ExARNN: An Environment-Driven Adaptive RNN for Learning Non-Stationary Power Dynamics
Haoran Li, Muhao Guo, Yang Weng, Marija Ilic, Guangchun Ruan
TL;DR
The paper addresses the challenge of forecasting non-stationary power system dynamics shaped by renewable variability, weather, and demand. It introduces ExARNN, an environment-driven adaptive RNN that uses a hypernetwork to generate environment-conditioned parameters and Neural Controlled Differential Equations (NCDE) to fuse external data into a continuous feature flow, enabling parameter adaptation at irregular timestamps.
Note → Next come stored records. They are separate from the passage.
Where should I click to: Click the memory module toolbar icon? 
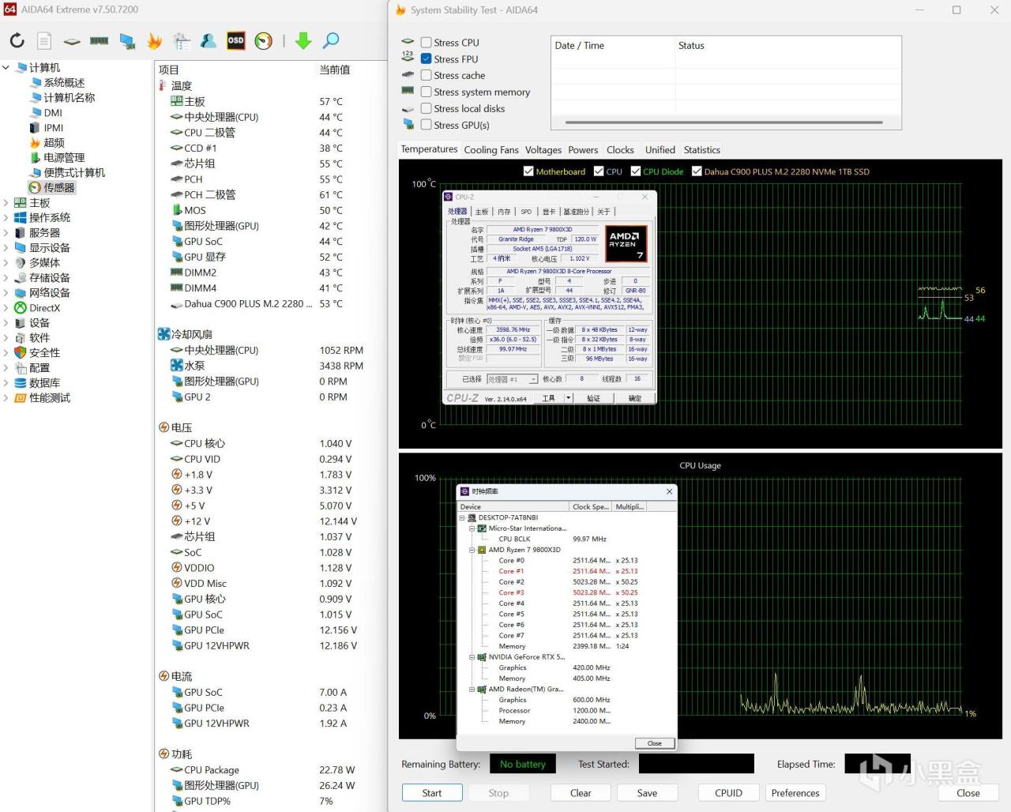pos(100,41)
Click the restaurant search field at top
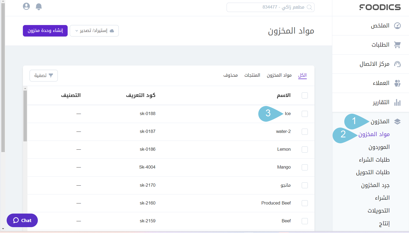The height and width of the screenshot is (233, 409). 270,7
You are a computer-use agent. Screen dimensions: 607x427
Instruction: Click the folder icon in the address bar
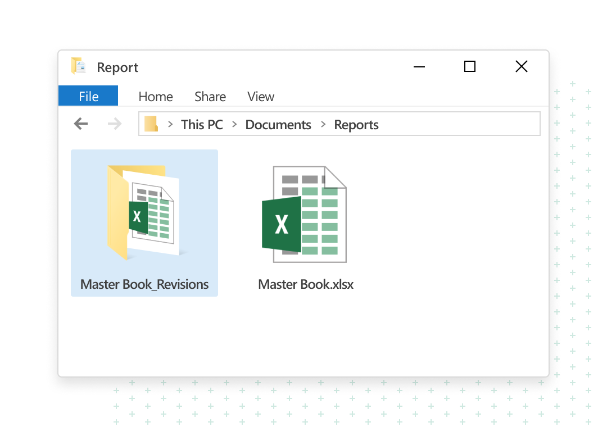(x=151, y=124)
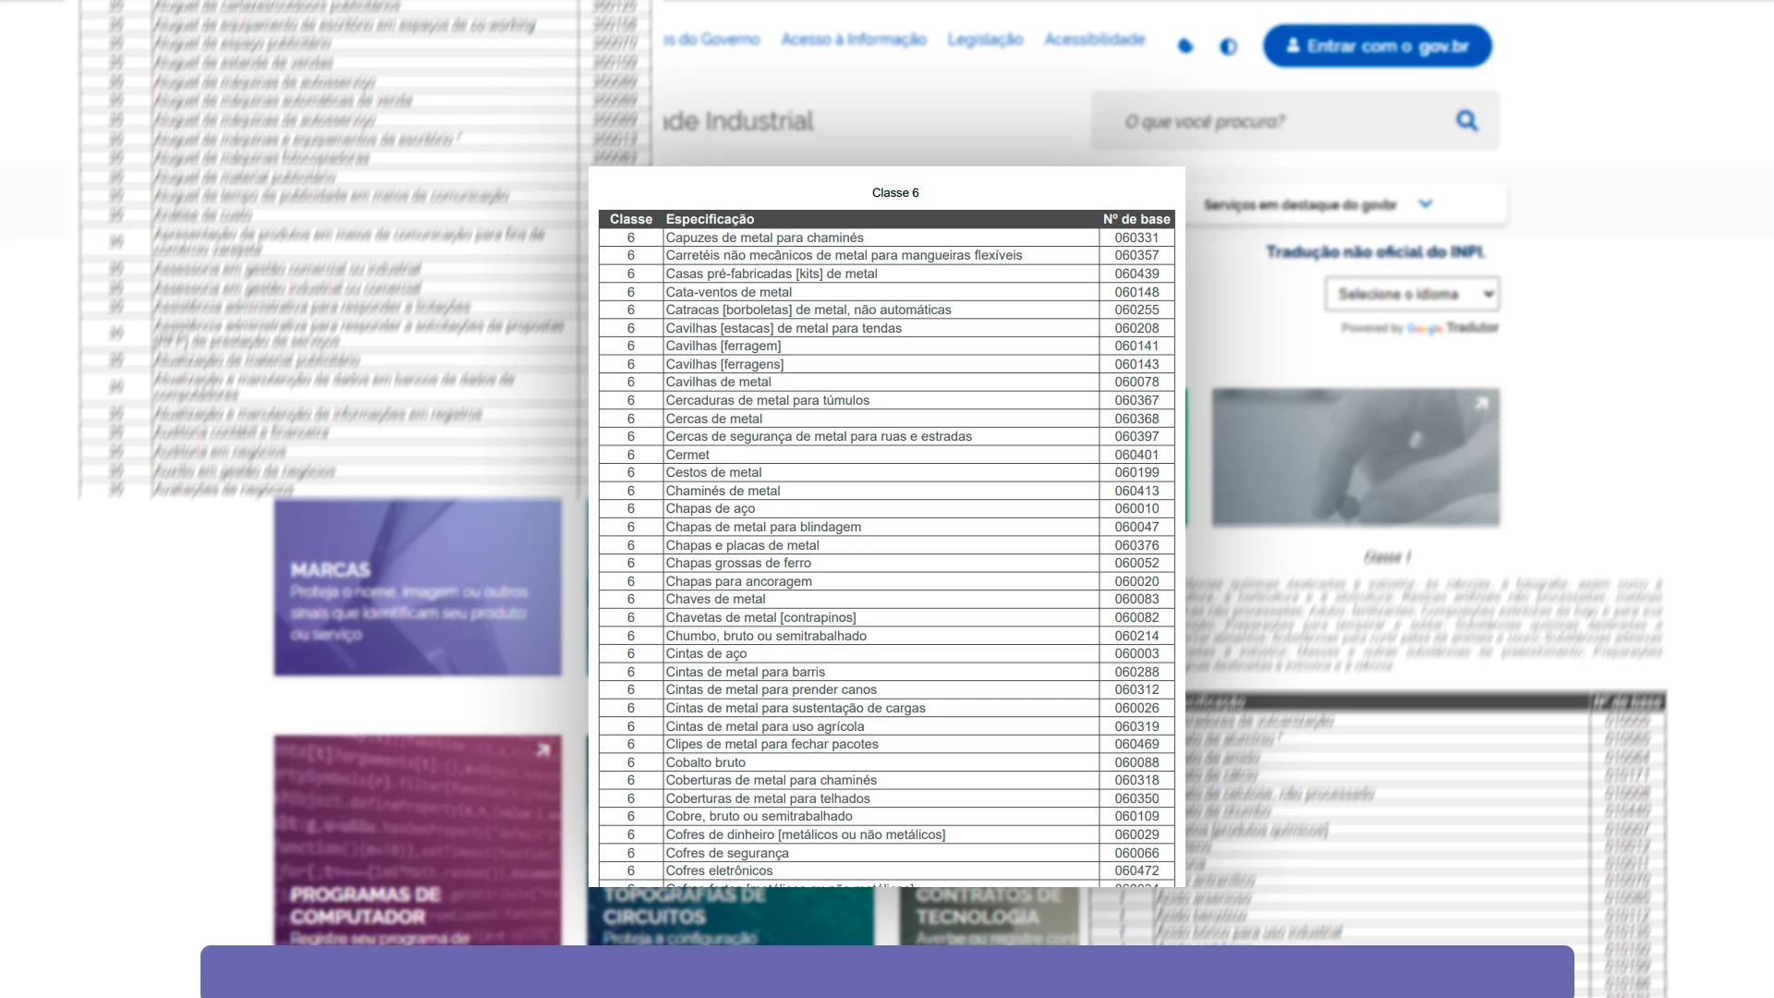Click the arrow icon on the photo card
The width and height of the screenshot is (1774, 998).
click(x=1481, y=403)
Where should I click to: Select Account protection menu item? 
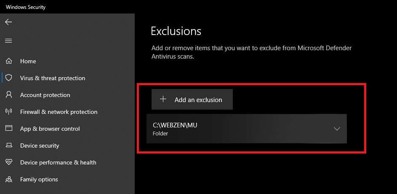(x=45, y=95)
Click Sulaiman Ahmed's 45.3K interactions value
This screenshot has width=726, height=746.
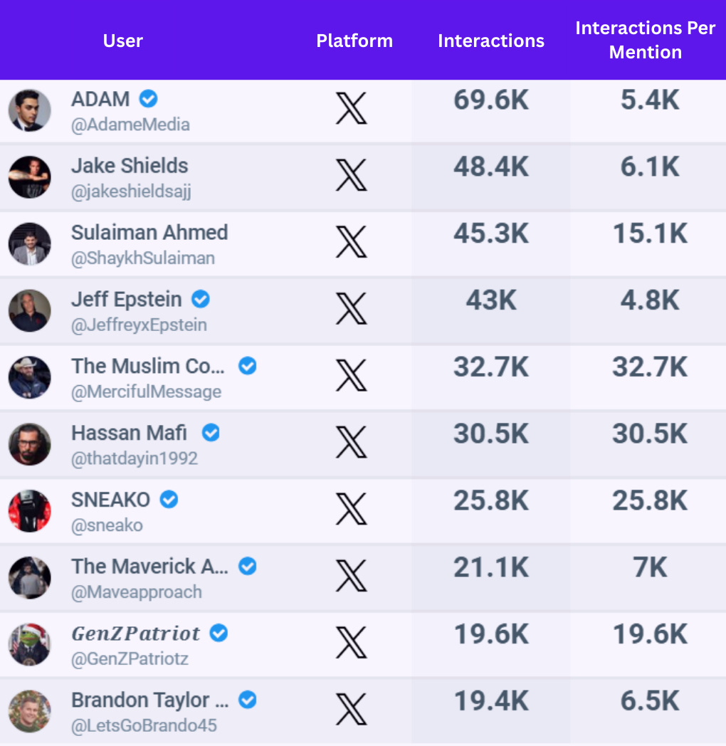tap(491, 233)
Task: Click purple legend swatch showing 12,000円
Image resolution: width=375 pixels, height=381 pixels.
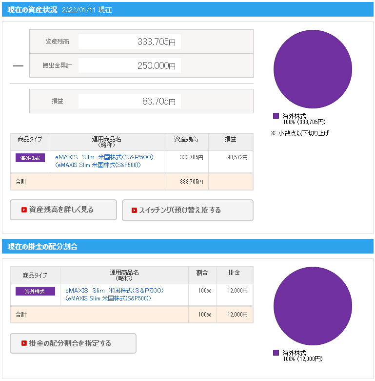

By treating external information as meta-knowledge and employing NCDE for continuous integration, ExARNN achieves high sample efficiency and generalization, demonstrated on Spain and Texas datasets where it outperforms baselines such as Vanilla RNN, RNN-$\Delta t$, ODE-RNN, and NCDE. The results show ExARNN delivers superior forecasting accuracy with competitive computational cost, and the authors plan to extend the framework to probabilistic settings for broader dynamic learning tasks in power systems.
Abstract
Non-stationary power system dynamics, influenced by renewable energy variability, evolving demand patterns, and climate change, are becoming increasingly complex. Accurately capturing these dynamics requires a model capable of adapting to environmental factors. Traditional models, including Recurrent Neural Networks (RNNs), lack efficient mechanisms to encode external factors, such as time or environmental data, for dynamic adaptation. To address this, we propose the External Adaptive RNN (ExARNN), a novel framework that integrates external data (e.g., weather, time) to continuously adjust the parameters of a base RNN. ExARNN achieves this through a hierarchical hypernetwork design, using Neural Controlled Differential Equations (NCDE) to process external data and generate RNN parameters adaptively. This approach enables ExARNN to handle inconsistent timestamps between power and external measurements, ensuring continuous adaptation. Extensive forecasting tests demonstrate ExARNN's superiority over established baseline models.